We are left in a civil liberties wasteland, subject to the vagaries of each Constabulary’s interpretations of  swiftly passed and poorly scrutinised emergency legislation, with a stalled economy and no apparent consideration of how we get out of this.

Covid-19 is a serious, indeed fatal, disease and I have no desire to see SARS-CoV-2 spread. We couldn’t cross our fingers and hope, but what we are trying to achieve has not always been clear. Government has been both too bluntly honest and casually economical with the truth.

‘Herd immunity’ reduced people to ‘herd animals’ and they didn’t like the idea. Add to that the problem that such immunity is normally built up through vaccination and we don’t have any vaccine and it became apparent the phrase actually meant; catch it and survive. Which may work, but we didn’t know the mortality rate (getting a better idea now), we don’t know if or how many people retain immunity after first infection and it accepts an unknown number of deaths.
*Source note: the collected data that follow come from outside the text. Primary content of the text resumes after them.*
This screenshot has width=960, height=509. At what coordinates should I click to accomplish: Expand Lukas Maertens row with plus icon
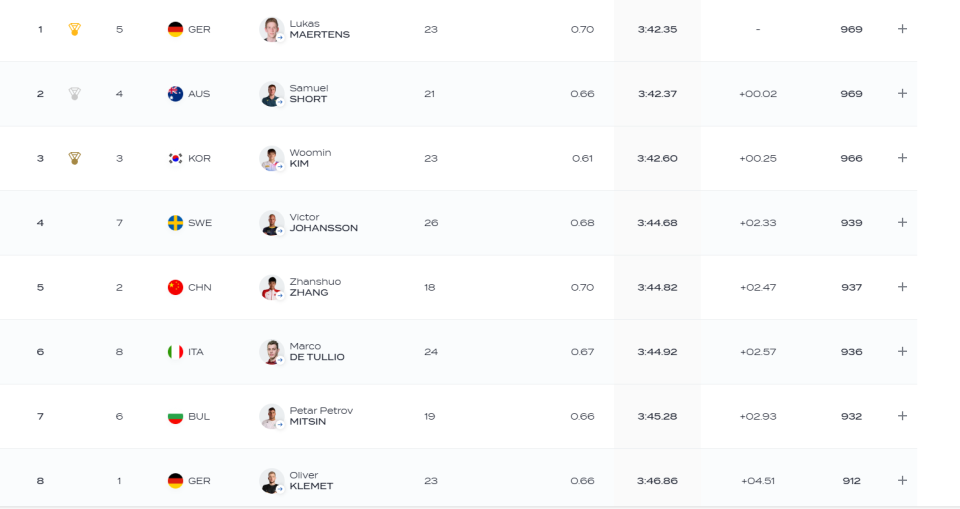902,29
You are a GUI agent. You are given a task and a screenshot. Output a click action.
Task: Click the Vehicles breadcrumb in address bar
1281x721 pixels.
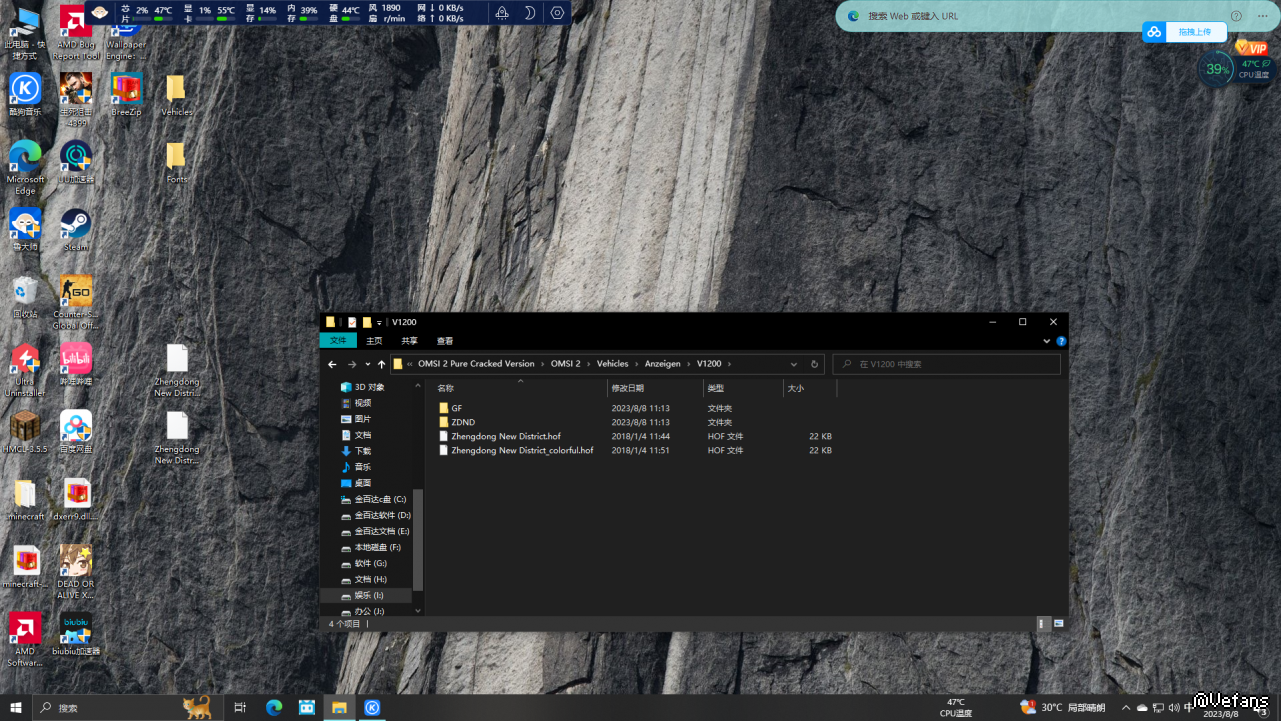point(612,364)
The government put ‘herd immunity’ out of sight for a bit and changed the emphasis to quarantine. Quarantine and ‘Flattening the curve’ was about reducing the numbers needing hospitalisation and intensive care at any one time to below the numbers of beds and staff available to treat them. It still accepted there would be deaths, but in manageable numbers and hoped survivors would be immune.

It appears Intensive Care Unit (ICU) availability is currently above demand, but to simply return to ‘as you were’ risks letting things run their course with no idea of how many people have had the disease and acquired immunity, and overwhelming the hospitals in phase 2.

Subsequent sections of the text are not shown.